Zusammen mit „Einundzwanzig Stuttgart“ hat das Team ein großartiges Programm für Einsteiger und Fortgeschrittene auf die Beine gestellt, das sich auf die drei Areale „Main Stage“, „Mining Tent“ und „DIY Area“ verteilte. Aber auch abseits der Stages ging es fast ausschließlich um eines: Bitcoin.
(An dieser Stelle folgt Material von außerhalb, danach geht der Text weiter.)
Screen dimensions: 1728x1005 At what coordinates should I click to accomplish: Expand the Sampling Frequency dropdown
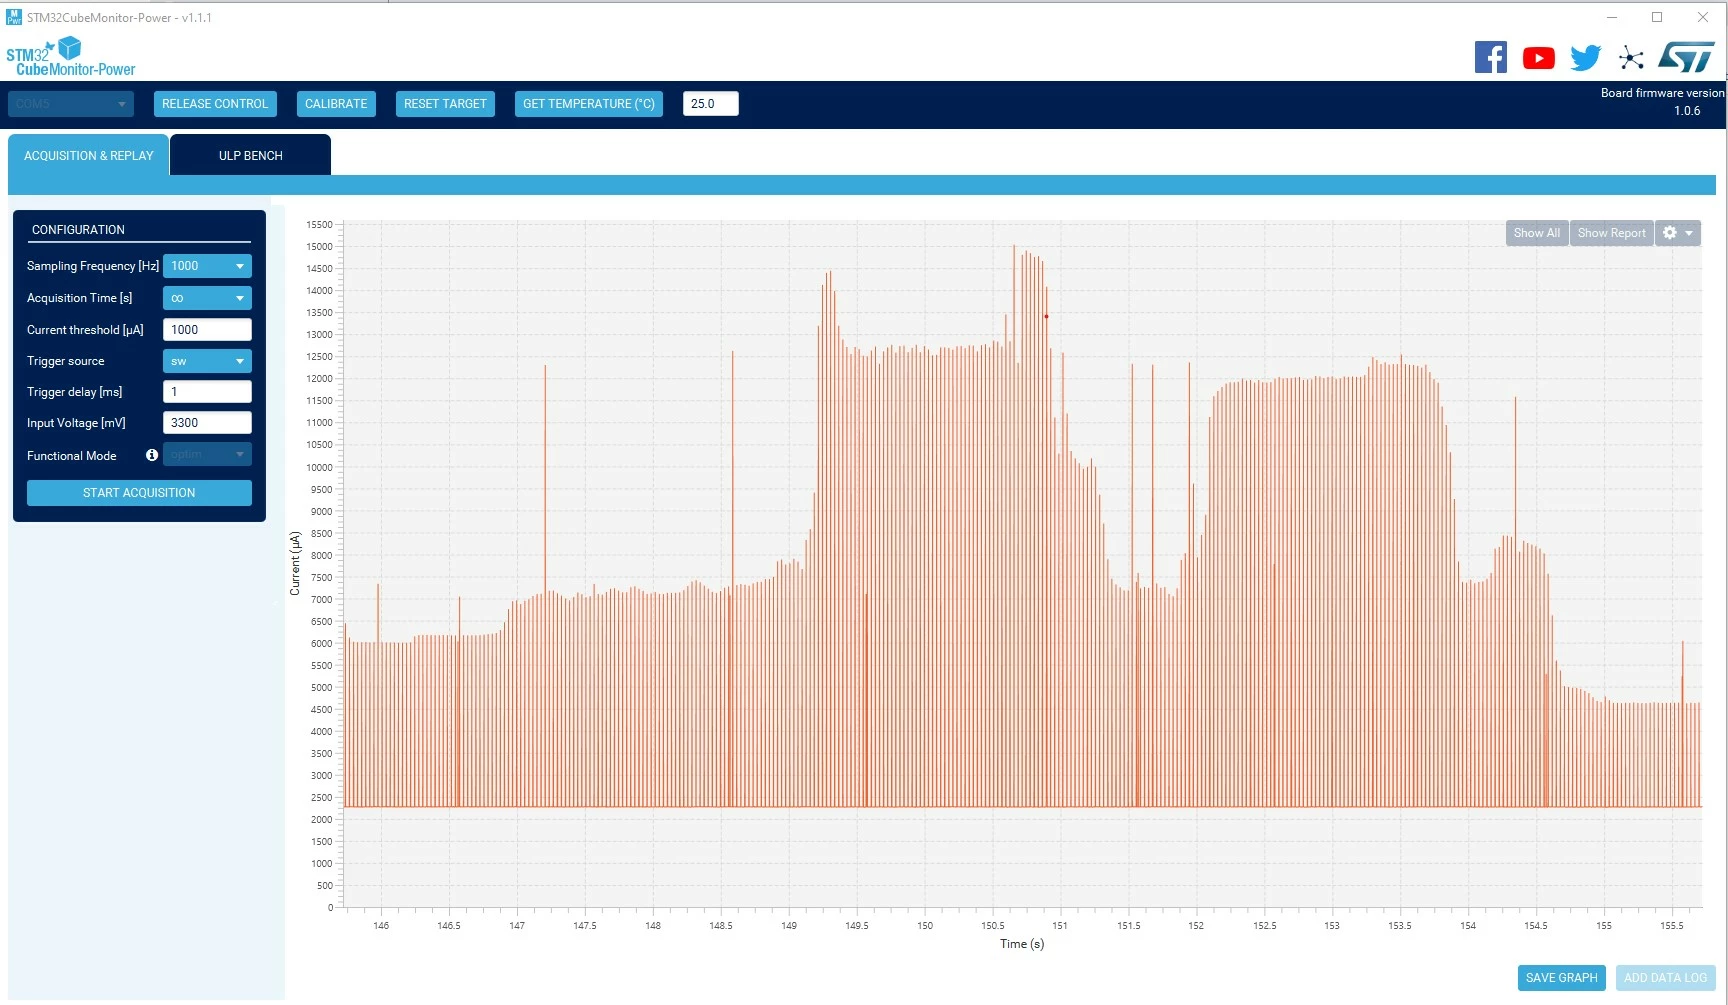click(207, 266)
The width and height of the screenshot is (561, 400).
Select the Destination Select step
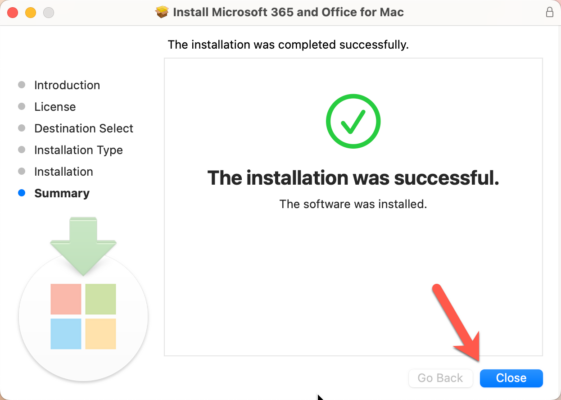pos(84,128)
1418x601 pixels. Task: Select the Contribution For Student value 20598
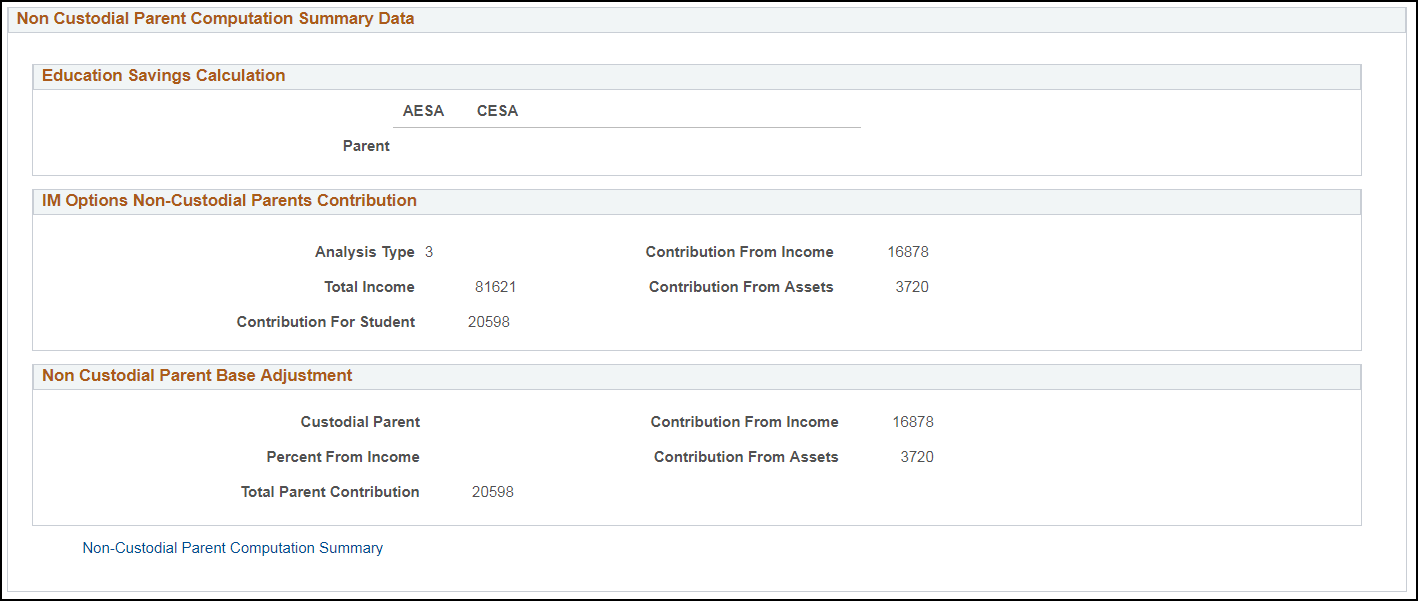click(x=489, y=321)
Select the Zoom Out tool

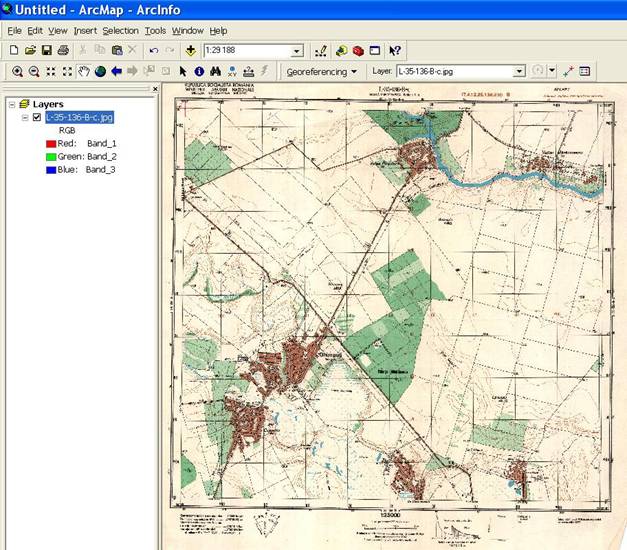pos(33,72)
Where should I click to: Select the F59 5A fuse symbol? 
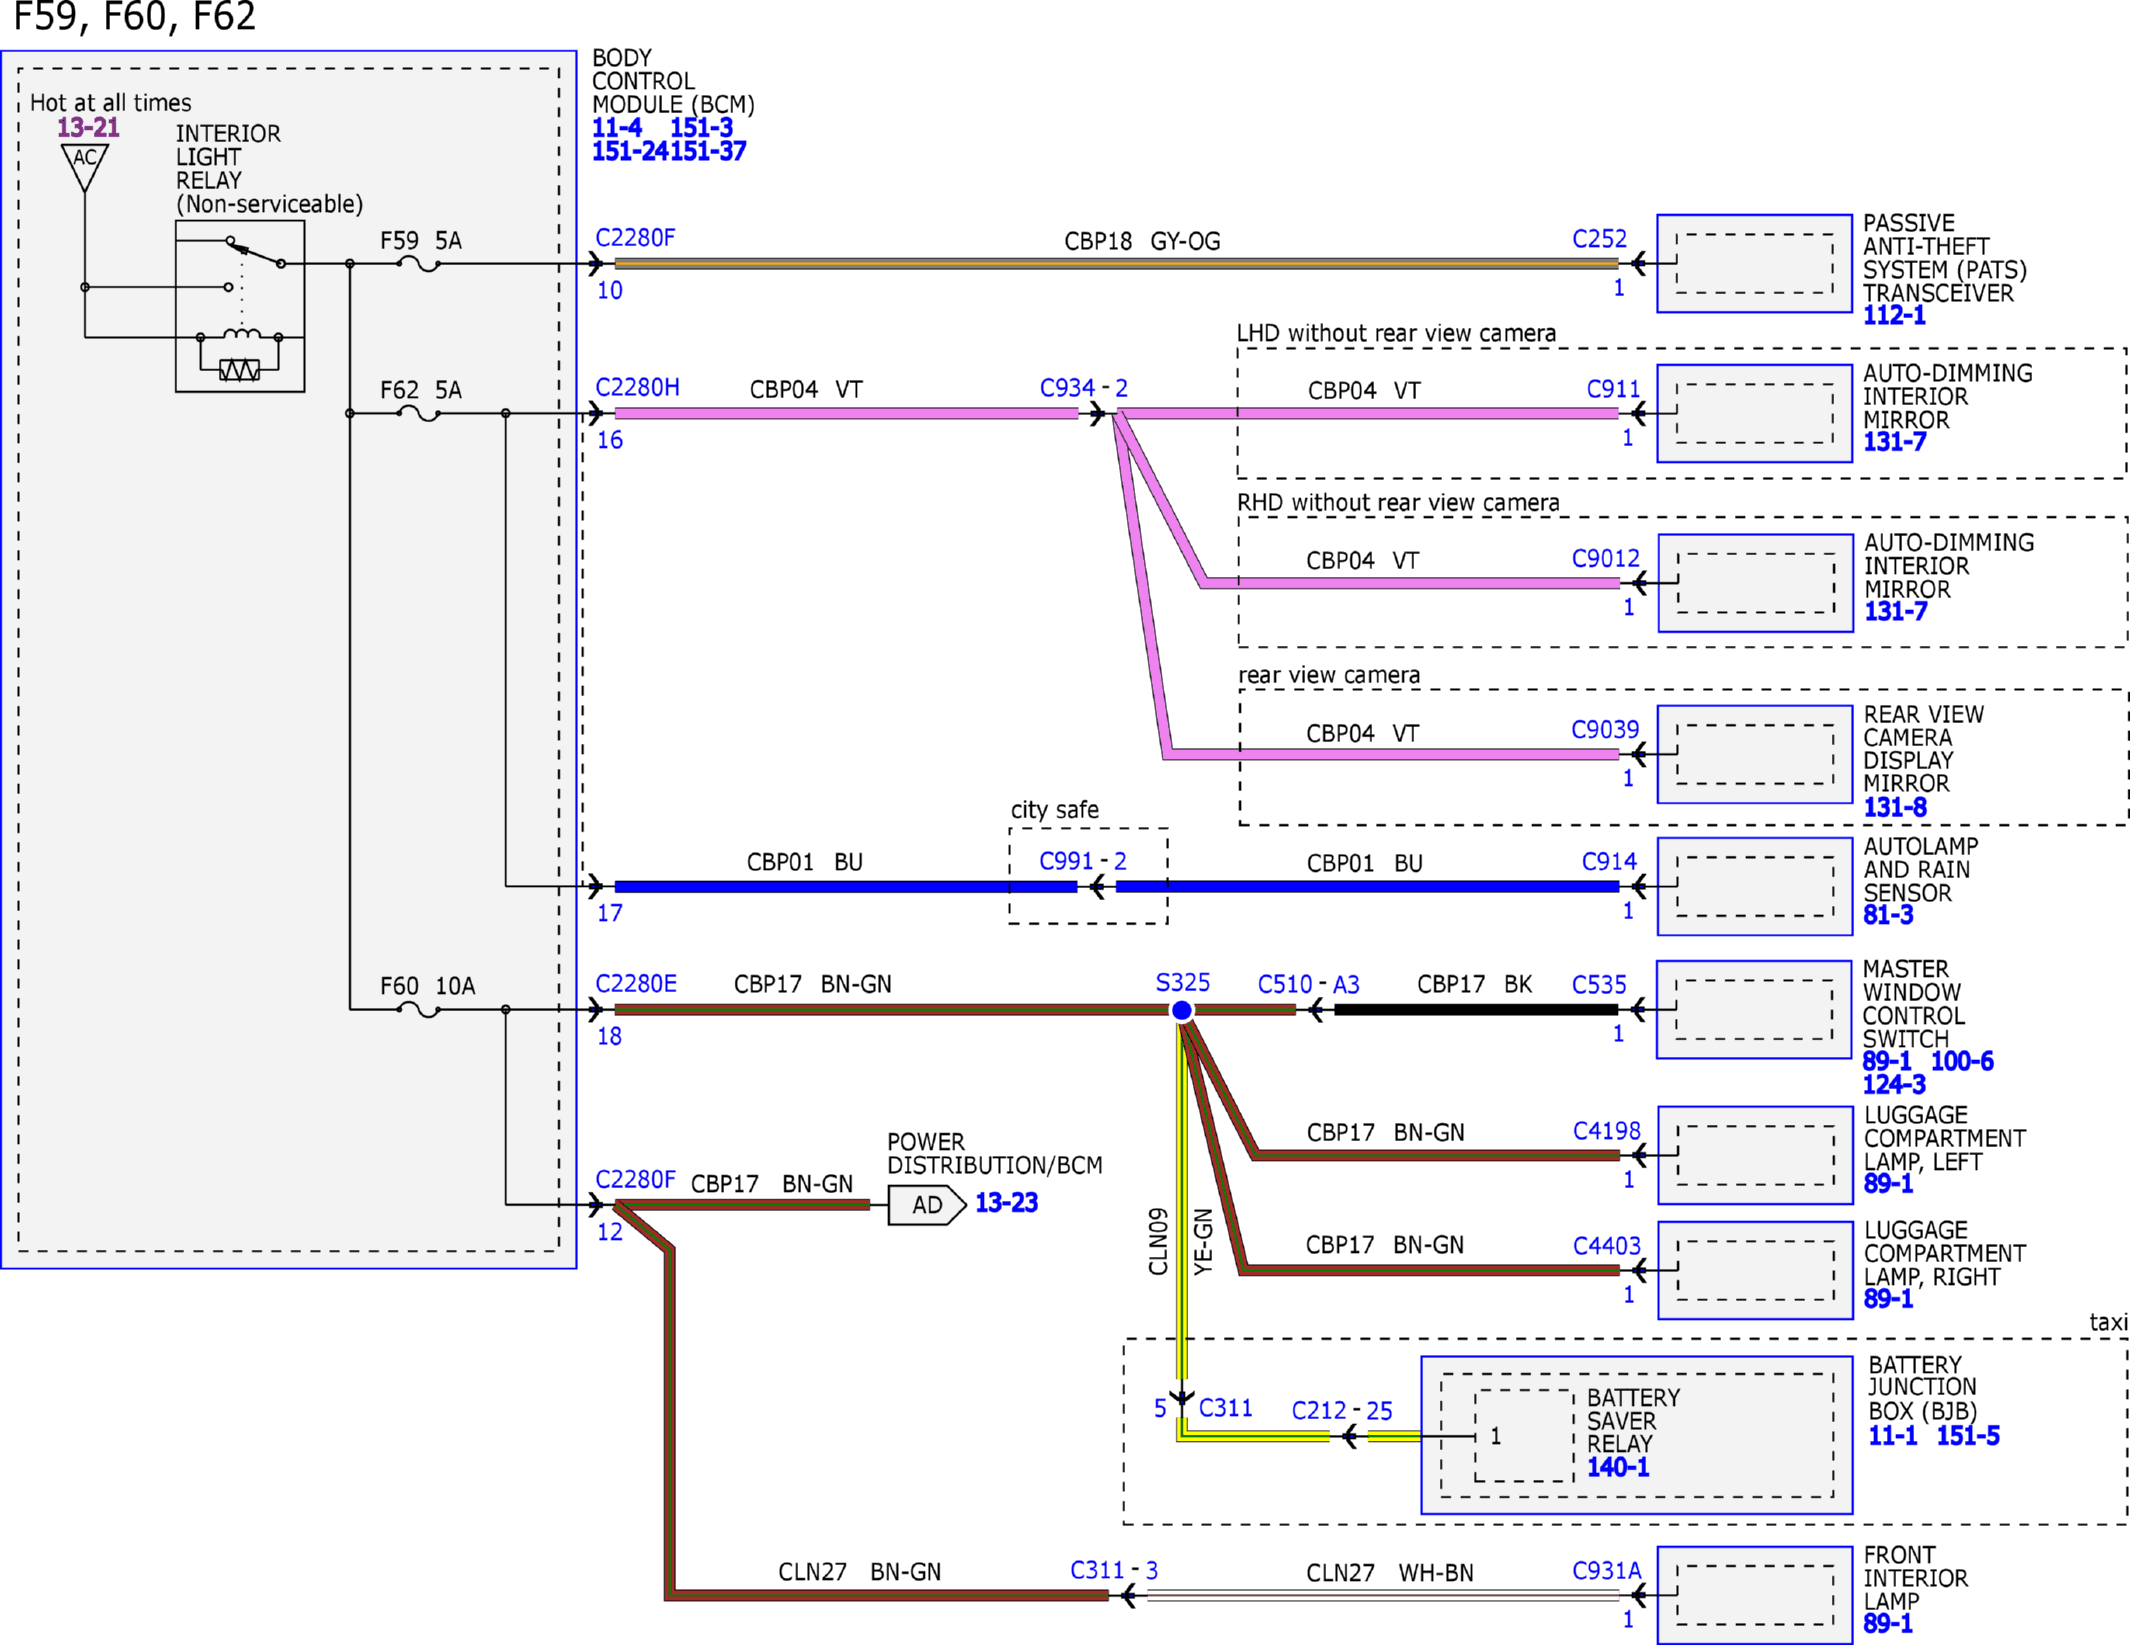[419, 264]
Nicht umsonst nannte sich das zweite Event dieser Art „Werkbank Edition“, denn neben klassischen Vorträgen gab es auch Gruppenarbeiten und einen Hardware-Workshop, der Bitcoin in die physische Welt brachte und ihn anfassbar machte.

Bitcoin zum Anfassen

Schon am ersten Tag startete der theoretische Teil zum „Bitcoin Switch“ Workshop. Der „Bitcoin Switch“ ist ein zweiteiliger Elektronikbausatz aus einem Microcontroller und einem Relais. Mithilfe dieser zwei Module ist es möglich, bei eingehenden Bitcoin-, genauer gesagt Lightning-Transaktionen eine Aktion auszulösen. So ist es etwa möglich, einen handelsüblichen Warenautomaten auf Bitcoin-Zahlung umzubauen. Als Anschauungsobjekt konnten die Teilnehmer des praktischen Teils selbst einen Microcontroller programmieren und eine selbst gebaute Zapfanlage in Betrieb nehmen. Diese basierte auf einem Fünf-Liter-Fässchen, einer lasergeschnittenen Metallplatte, die auf dem Fässchen angebracht wird, den Elektronikbauteilen und einem Aktor, der nach Eingang einer Zahlung den Mechanismus betätigte, der köstlich-kaltes Bier strömen ließ. Ein weiteres Stück Hardware, das für Begeisterung sorgte, war das Bitcoin PoS. Ein in einem 3D-gedruckten Gehäuse verbauter Microcontroller, ein Tastenfeld und ein Display sorgen dafür, dass praktisch jeder Bitcoin-Zahlungen annehmen kann. Wie bei einem handelsüblichen Kartenzahlungsterminal gibt man den Betrag in Euro oder Dollar über das Tastenfeld ein. Daraufhin kann der Kunde mit seiner Handy-Wallet einen QR-Code scannen und damit die Zahlung auslösen. Das Beeindruckende an dem Gerät ist, dass es zum Betrieb keine Internetverbindung benötigt. Lediglich der zahlende Kunde muss online sein. Es ist vermutlich das perfekte Gerät, um Händler in seiner Umgebung zu „orangepillen“, da man es ihnen nur in die Hand zu drücken braucht. Ein Vorschlag der Workshop-Leiter war, das Gerät samt einem Hundert-Euro-Schein zu überreichen. So kann der Händler Bitcoin als Zahlungsmittel entgegennehmen und muss sich nicht um die Buchung von Bitcoin-Eingängen kümmern. Er nimmt Zahlungen in Bitcoin entgegen und legt den entsprechenden Betrag in Euro in die Kasse. Wenn die hundert Euro aufgebraucht sind (der Eigentümer der Bitcoin-Node kann den Zahlungsverkehr einsehen), meldet man sich wieder bei dem Händler und fragt ihn, ob die Erfahrungen so positiv waren, dass er weitermachen möchte, oder ob er vielleicht sogar die Bitcoins, die er einnimmt, selbst behalten möchte. So ist ein barrierefreier Zugang zu Bitcoin für kleine Händler möglich. Das Ziel des Ganzen ist, Bitcoin im realen Leben nutzbarer zu machen und die Menschen von den Vorzügen zu überzeugen.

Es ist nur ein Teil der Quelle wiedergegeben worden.